Copy exactly, please, the line that has "Given: Click the user avatar icon by Log in" in it along with every line after it to the end of the listing.

+ + + + +

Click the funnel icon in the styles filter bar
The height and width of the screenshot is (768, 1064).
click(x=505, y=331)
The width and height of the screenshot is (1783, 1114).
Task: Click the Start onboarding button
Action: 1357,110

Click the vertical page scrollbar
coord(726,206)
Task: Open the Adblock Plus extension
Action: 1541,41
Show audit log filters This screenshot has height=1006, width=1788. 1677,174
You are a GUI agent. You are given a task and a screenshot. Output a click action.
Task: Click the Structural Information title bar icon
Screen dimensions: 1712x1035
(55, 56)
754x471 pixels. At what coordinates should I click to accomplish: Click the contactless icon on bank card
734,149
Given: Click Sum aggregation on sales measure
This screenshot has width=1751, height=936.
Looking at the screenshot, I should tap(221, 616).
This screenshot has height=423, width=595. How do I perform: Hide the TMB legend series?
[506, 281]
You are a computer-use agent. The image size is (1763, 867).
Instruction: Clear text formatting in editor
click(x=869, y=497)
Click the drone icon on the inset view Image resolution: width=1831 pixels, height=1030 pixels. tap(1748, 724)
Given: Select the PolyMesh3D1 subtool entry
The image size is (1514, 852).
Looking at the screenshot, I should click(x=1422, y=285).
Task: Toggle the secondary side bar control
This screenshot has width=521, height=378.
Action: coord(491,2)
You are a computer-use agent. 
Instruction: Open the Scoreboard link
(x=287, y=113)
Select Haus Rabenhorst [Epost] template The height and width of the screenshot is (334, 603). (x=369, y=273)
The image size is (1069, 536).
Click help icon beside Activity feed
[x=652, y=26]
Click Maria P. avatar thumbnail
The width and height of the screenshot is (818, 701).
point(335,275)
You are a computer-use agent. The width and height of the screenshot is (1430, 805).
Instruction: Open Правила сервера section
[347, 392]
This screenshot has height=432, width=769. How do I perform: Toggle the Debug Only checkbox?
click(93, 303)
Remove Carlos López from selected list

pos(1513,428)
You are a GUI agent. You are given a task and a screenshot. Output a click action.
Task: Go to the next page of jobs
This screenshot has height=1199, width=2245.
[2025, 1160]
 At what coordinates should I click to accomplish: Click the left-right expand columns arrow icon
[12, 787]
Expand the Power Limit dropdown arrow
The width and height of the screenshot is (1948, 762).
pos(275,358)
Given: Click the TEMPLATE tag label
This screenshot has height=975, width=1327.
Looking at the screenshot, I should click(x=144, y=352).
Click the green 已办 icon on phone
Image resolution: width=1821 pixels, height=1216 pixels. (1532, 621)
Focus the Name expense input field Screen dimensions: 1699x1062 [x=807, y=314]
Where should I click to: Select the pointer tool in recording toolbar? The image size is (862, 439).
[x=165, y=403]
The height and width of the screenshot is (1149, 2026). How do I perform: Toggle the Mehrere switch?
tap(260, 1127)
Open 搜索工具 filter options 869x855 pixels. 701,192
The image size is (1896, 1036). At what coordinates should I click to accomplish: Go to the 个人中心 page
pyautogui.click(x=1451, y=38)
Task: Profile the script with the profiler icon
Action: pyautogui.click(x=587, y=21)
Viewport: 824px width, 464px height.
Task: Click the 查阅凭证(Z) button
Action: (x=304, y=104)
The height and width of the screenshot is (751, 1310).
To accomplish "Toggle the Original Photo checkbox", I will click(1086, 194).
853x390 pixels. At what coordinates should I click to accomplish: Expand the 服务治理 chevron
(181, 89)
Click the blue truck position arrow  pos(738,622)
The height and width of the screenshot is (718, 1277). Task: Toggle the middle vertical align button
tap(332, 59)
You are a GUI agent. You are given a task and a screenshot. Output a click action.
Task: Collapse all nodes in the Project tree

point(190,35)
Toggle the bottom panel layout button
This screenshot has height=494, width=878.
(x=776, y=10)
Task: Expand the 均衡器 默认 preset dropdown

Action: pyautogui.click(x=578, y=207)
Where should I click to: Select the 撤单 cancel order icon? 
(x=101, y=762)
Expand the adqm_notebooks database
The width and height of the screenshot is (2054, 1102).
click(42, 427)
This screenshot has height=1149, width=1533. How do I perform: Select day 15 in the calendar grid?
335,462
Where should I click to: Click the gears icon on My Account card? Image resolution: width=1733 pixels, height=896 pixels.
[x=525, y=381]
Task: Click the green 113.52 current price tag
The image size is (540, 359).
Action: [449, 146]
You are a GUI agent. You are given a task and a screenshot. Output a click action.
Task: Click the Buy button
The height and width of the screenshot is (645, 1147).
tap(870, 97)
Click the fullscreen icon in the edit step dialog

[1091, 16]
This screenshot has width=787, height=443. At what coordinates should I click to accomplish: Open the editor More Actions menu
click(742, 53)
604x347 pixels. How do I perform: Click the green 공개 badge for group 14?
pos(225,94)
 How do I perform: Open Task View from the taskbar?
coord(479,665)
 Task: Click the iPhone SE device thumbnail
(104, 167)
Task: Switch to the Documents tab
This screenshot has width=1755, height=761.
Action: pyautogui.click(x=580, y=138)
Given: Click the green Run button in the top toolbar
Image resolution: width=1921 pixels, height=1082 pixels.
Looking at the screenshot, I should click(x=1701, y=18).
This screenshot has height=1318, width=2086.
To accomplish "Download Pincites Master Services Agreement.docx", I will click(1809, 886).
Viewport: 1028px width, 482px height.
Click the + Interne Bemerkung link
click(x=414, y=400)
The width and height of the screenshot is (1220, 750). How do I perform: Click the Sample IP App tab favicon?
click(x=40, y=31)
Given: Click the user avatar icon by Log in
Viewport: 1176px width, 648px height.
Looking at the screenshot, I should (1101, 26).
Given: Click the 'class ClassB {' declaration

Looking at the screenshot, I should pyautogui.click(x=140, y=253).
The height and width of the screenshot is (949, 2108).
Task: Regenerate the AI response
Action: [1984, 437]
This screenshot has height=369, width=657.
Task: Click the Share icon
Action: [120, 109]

+ + + + +

--- Expected answer ---
Given: Click the user avatar icon by Log in
Viewport: 1176px width, 648px height.
Looking at the screenshot, I should (1101, 26).
Given: Click the 'class ClassB {' declaration

Looking at the screenshot, I should pyautogui.click(x=140, y=253).
The height and width of the screenshot is (949, 2108).
Task: Regenerate the AI response
Action: [1984, 437]
This screenshot has height=369, width=657.
Task: Click the Share icon
Action: [120, 109]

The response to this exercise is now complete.